=== STUDY MATERIAL ===

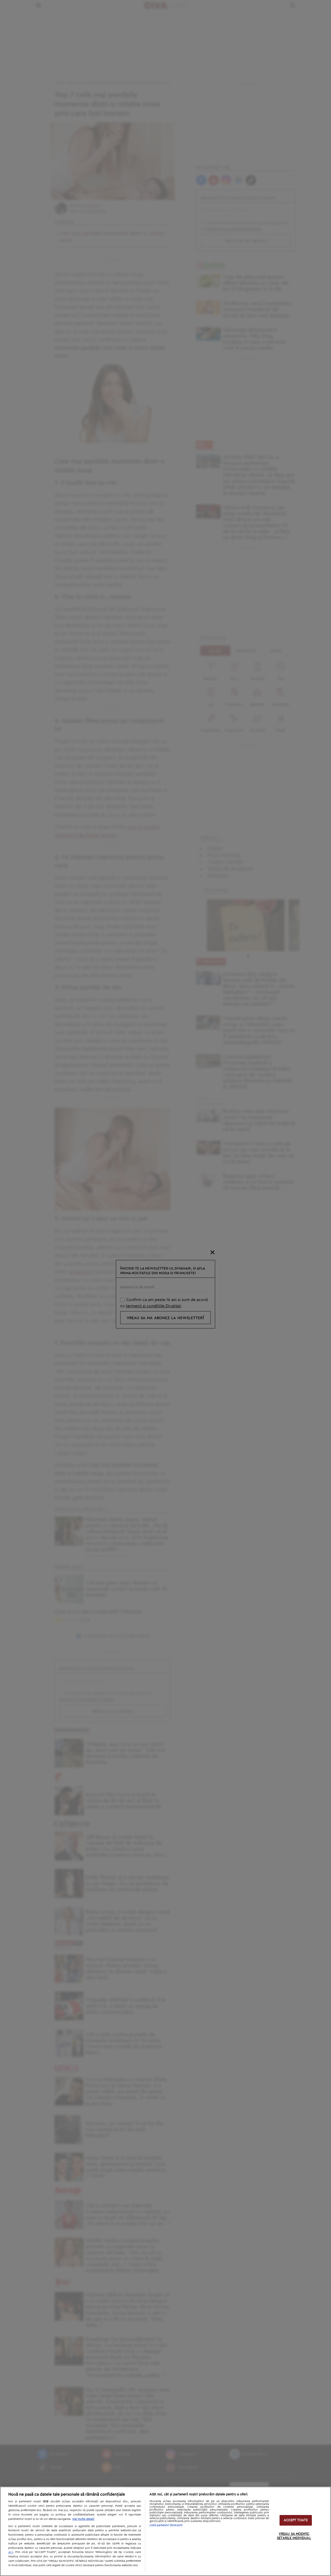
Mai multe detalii (83, 2519)
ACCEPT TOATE (296, 2520)
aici (10, 2552)
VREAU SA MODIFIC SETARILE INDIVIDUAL (294, 2536)
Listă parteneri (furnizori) (166, 2525)
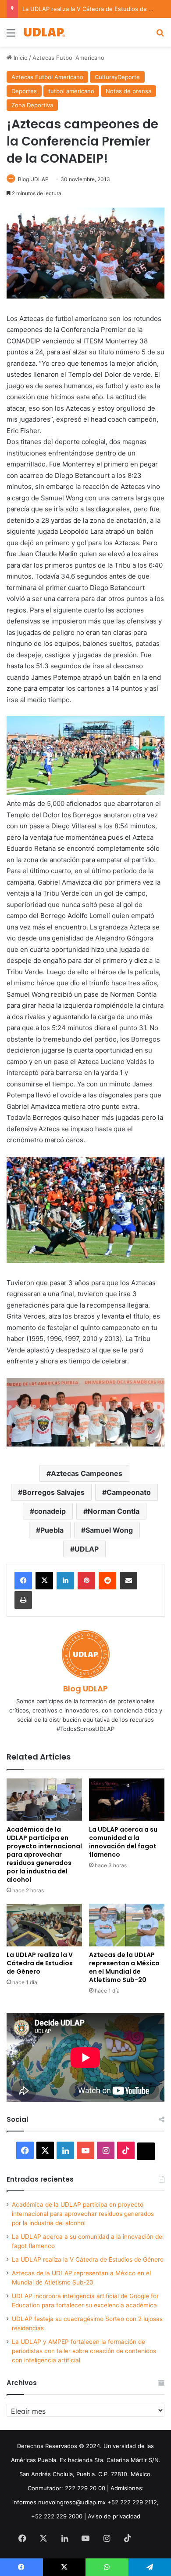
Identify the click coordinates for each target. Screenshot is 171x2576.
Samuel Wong (109, 1530)
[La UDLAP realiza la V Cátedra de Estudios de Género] (44, 1925)
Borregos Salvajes (53, 1492)
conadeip (50, 1511)
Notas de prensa (128, 91)
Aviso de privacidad (114, 2516)
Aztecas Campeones (86, 1473)
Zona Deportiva (32, 105)
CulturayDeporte (117, 76)
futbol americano (71, 91)
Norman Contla (113, 1511)
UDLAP (87, 1549)
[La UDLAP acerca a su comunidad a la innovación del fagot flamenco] (126, 1799)
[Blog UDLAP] (44, 32)
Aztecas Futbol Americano (68, 57)
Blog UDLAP (33, 179)
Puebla (52, 1530)
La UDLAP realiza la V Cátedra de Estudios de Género (95, 8)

===

* _EXERCISE_
Take the line containing "Blog UDLAP (33, 179)" as the first line and the last line of the data above as the final one. Write out these lines and all between them exactly.

* _COMPLETED TASK_
Blog UDLAP (33, 179)
Puebla (52, 1530)
La UDLAP realiza la V Cátedra de Estudios de Género (95, 8)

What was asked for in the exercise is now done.